(Pixel coordinate grounding data)
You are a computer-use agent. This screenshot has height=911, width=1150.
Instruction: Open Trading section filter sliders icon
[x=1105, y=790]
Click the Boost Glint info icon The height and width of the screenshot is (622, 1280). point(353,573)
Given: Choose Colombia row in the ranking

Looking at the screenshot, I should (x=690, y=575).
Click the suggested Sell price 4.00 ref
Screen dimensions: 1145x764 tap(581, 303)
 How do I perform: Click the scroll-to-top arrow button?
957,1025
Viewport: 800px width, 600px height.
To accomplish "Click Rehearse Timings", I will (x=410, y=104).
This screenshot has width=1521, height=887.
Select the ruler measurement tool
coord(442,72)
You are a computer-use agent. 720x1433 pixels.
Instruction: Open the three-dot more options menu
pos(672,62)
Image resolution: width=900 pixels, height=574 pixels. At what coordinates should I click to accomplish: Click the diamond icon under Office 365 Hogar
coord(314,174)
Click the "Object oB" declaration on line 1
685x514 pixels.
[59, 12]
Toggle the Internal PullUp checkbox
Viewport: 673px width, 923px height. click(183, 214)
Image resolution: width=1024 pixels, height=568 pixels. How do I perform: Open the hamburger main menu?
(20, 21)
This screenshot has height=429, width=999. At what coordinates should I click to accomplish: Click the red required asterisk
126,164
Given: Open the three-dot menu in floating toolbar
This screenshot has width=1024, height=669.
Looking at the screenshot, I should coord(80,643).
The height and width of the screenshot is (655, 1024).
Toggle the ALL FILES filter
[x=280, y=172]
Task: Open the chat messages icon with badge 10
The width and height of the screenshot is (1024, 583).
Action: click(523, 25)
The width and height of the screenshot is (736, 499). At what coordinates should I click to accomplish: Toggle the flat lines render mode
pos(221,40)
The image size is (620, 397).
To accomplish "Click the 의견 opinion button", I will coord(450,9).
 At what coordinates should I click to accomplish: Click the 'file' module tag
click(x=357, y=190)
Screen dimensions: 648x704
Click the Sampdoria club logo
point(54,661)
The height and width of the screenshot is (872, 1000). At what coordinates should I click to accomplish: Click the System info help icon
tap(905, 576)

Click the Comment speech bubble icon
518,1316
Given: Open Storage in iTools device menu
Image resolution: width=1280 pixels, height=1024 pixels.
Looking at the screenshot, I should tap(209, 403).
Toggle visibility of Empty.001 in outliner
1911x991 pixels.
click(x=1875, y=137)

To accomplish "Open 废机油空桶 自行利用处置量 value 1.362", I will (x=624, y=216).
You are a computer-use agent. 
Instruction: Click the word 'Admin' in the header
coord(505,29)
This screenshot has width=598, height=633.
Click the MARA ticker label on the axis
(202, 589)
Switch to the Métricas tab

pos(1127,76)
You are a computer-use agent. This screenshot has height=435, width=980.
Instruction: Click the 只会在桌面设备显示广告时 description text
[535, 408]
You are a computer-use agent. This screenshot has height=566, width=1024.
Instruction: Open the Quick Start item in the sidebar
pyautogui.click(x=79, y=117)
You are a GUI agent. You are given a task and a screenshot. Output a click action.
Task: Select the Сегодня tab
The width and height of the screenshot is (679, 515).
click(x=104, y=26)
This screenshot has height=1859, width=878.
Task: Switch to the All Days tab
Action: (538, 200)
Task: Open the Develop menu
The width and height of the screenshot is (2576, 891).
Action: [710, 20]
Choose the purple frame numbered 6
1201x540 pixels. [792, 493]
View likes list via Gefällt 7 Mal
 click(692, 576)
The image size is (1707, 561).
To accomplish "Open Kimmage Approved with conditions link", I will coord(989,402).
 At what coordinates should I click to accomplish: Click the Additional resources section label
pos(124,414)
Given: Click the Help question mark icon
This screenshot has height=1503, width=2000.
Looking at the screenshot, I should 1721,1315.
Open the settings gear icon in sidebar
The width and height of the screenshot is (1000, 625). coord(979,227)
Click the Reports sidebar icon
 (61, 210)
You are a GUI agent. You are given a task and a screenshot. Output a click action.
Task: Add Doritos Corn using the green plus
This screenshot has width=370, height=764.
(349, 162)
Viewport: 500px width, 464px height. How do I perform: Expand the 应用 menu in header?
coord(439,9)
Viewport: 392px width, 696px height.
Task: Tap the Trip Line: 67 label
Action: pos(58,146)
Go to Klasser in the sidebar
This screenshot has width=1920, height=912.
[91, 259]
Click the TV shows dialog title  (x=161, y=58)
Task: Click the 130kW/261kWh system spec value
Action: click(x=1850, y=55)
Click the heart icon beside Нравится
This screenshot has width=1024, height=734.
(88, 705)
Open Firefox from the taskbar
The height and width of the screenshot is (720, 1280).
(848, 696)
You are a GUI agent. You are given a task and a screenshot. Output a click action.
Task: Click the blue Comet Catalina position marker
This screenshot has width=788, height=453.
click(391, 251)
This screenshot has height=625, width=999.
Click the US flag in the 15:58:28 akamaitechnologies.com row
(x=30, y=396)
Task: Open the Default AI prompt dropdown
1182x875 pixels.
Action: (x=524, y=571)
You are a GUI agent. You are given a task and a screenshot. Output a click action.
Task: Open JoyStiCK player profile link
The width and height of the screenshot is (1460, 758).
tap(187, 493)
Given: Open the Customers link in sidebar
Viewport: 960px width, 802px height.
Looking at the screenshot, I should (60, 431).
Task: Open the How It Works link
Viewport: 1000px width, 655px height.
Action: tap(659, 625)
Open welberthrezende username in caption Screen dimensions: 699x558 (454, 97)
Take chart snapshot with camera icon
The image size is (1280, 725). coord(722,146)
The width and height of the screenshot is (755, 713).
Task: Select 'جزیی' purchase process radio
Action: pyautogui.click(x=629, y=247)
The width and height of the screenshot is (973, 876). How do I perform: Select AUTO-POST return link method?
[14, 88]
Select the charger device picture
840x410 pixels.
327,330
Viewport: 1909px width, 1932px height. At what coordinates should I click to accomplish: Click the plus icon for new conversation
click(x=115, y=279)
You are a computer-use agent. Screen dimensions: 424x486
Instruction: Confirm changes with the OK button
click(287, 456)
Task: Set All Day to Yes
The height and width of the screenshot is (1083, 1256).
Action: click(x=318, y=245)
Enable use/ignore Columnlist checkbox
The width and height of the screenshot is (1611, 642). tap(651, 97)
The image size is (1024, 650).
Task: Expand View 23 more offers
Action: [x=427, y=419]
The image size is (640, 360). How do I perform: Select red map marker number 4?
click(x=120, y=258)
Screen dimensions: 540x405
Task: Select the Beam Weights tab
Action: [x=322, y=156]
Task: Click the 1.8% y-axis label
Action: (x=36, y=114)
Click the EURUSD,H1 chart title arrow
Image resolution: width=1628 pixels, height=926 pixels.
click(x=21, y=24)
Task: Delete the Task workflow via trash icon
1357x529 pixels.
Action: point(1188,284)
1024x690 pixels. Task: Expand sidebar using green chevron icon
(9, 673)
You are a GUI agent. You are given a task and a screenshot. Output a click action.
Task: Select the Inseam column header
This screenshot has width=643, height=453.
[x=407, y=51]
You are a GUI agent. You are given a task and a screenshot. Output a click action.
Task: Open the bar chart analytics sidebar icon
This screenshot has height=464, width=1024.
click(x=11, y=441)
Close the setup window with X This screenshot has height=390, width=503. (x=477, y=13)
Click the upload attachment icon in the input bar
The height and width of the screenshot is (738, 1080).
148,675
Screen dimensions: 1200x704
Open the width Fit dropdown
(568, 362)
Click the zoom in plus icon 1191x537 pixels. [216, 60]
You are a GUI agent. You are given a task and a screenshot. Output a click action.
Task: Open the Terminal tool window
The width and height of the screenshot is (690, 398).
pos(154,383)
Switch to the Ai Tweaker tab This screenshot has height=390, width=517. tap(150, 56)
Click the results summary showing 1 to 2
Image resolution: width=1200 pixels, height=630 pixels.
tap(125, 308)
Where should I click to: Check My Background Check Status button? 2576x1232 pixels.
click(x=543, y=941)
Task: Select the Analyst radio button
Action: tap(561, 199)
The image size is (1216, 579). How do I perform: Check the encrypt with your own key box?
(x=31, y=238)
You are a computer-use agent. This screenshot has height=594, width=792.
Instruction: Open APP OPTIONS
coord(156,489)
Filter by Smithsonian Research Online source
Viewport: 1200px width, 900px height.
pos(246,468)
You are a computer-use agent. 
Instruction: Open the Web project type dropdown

**Your assignment**
For this exercise, output exactly the lines above from the line with "Take chart snapshot with camera icon" to the line with "You are a computer-use agent. Screen", counting both, and leave out the rest.

**Task answer**
Take chart snapshot with camera icon
The image size is (1280, 725). coord(722,146)
The width and height of the screenshot is (755, 713).
Task: Select 'جزیی' purchase process radio
Action: pyautogui.click(x=629, y=247)
The width and height of the screenshot is (973, 876). How do I perform: Select AUTO-POST return link method?
[14, 88]
Select the charger device picture
840x410 pixels.
327,330
Viewport: 1909px width, 1932px height. At what coordinates should I click to accomplish: Click the plus icon for new conversation
click(x=115, y=279)
You are a computer-use agent. Screen dimensions: 424x486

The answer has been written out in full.